The findings were described in the study “Pharmacogenetic Discovery in CALGB (Alliance) 90401 and Mechanistic Validation of VAC14 Polymorphism That Increases Risk of Docetaxel-Induced Neuropathy,” and published in the journal Clinical Cancer Research.
Periphery neuropathy is a condition that develops as a result of damage to the peripheral nervous system (the vast network of nerve cells that transmit information between the brain and the remaining parts of the body) and is a common side effect of taxane treatment. Patients who experience this condition suffer from muscle weakness, numbness, and become abnormally sensitive – often feeling pain in response to a stimulus that does not cause pain.

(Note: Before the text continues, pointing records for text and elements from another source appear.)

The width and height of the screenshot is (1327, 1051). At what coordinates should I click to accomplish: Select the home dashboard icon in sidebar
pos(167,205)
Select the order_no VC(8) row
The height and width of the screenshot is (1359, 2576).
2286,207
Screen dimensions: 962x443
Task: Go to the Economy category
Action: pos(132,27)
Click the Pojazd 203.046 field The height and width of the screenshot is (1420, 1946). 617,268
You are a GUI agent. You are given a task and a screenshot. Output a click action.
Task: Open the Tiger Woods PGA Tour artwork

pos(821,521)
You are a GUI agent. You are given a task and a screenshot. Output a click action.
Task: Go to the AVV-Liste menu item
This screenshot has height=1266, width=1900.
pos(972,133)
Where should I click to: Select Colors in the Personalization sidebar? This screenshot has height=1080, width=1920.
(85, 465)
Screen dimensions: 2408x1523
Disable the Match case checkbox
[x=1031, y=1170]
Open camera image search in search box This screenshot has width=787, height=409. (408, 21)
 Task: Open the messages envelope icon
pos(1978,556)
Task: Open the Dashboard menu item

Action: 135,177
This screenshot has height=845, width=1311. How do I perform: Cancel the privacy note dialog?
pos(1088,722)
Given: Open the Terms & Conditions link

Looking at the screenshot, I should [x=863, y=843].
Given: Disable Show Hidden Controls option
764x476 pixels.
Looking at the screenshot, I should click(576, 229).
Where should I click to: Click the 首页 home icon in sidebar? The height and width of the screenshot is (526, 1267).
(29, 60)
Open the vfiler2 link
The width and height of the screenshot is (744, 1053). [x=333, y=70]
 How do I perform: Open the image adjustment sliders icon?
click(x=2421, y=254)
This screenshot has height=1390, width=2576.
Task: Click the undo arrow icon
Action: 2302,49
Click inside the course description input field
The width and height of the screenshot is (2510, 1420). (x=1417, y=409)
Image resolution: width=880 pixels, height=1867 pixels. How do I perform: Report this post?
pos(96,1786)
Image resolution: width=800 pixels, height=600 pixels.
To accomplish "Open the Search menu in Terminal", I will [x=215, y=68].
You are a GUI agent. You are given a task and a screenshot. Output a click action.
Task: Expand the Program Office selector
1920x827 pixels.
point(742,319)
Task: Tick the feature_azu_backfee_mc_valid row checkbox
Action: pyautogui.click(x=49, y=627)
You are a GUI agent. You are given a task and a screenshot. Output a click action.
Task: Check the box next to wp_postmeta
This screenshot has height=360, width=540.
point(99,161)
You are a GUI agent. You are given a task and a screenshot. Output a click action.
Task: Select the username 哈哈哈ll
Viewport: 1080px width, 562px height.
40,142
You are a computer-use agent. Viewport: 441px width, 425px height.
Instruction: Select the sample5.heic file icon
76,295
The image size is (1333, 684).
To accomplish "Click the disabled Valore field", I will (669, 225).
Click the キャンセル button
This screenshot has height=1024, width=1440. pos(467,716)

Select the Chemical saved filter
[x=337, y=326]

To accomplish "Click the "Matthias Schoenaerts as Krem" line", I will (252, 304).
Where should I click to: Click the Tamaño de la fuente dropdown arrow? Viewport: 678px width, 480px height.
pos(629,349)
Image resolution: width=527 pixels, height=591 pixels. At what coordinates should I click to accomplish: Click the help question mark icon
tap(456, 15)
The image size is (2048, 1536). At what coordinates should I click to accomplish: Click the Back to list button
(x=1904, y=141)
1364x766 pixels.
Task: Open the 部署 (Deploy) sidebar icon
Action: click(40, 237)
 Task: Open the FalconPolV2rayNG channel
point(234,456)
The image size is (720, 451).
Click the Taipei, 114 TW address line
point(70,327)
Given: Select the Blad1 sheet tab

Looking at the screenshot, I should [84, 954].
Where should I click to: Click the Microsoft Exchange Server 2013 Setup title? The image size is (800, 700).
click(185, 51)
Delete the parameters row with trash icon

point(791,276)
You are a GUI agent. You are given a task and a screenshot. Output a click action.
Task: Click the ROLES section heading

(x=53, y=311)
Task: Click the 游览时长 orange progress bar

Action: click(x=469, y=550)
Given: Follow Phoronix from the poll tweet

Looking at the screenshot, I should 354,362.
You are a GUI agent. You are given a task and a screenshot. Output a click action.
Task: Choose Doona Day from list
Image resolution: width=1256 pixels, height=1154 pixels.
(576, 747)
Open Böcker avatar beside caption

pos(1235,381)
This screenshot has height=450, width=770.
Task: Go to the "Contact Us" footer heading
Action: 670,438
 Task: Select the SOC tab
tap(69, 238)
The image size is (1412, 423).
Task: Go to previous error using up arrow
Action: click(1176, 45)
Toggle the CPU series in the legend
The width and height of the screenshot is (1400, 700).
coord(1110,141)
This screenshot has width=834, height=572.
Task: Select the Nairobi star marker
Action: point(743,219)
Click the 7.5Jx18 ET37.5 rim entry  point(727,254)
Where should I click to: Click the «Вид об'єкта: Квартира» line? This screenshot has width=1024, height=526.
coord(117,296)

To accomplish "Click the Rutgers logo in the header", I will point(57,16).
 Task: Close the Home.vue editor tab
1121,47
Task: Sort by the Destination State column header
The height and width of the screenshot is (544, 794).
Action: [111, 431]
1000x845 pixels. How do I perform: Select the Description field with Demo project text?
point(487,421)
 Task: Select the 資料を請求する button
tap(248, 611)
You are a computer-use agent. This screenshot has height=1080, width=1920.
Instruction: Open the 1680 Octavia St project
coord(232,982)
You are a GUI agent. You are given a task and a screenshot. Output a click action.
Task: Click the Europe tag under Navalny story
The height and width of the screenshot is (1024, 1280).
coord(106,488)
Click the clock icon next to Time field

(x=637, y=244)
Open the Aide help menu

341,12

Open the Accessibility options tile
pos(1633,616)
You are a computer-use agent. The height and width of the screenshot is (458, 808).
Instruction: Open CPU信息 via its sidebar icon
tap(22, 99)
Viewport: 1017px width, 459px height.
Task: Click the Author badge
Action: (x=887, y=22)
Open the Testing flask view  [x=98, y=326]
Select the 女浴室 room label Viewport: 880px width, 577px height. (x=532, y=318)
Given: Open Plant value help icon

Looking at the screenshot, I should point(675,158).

To prevent unnecessary toxicity and maximize taxane efficacy, researchers at the Moffitt Cancer Center, in Tampa, Fla., studied specific mutations that could predict a patient’s risk of experiencing neuropathy induced by taxane treatment, allowing for a more personalized treatment.
The investigators analyzed the DNA of 623 men who had castrate-resistant metastatic prostate cancer and participated in a randomized Phase 3 trial that included docetaxel in the treatment regimen, in order to identify genetic variations known as single nucleotide polymorphism (SNP) – a type of mutation in which a single nucleotide is switched by another. The authors found that 8% of the study’s participants experienced grade 3-plus neuropathy, and they identified a specific SNP in the VAC14 gene that was highly associated with peripheral neuropathy development upon docetaxel administration.
To confirm the association, the research team knocked down VAC14 with an RNA silencing approach in peripheral neuronal cells. The results demonstrated that VAC14 depleted neurons were more sensitive to docetaxel, as measured by reduced neuronal branches, suggesting that the VAC14 genetic variant should be further validated as a potential risk factor for docetaxel-induced neuropathy and to determine if patients should be referred for individual treatment.
“The genetic variant of VAC14 identified in this study could be useful for understanding the mechanism of docetaxel-induced neuropathy and may be informative for avoiding docetaxel treatment in patients at elevated neuropathy risk,” said Howard McLeod, medical director of the DeBartolo Family Personalized Medicine Institute at Moffitt, in a press release. “This also offers new drug development strategies to improve the outcomes for cancer patients.”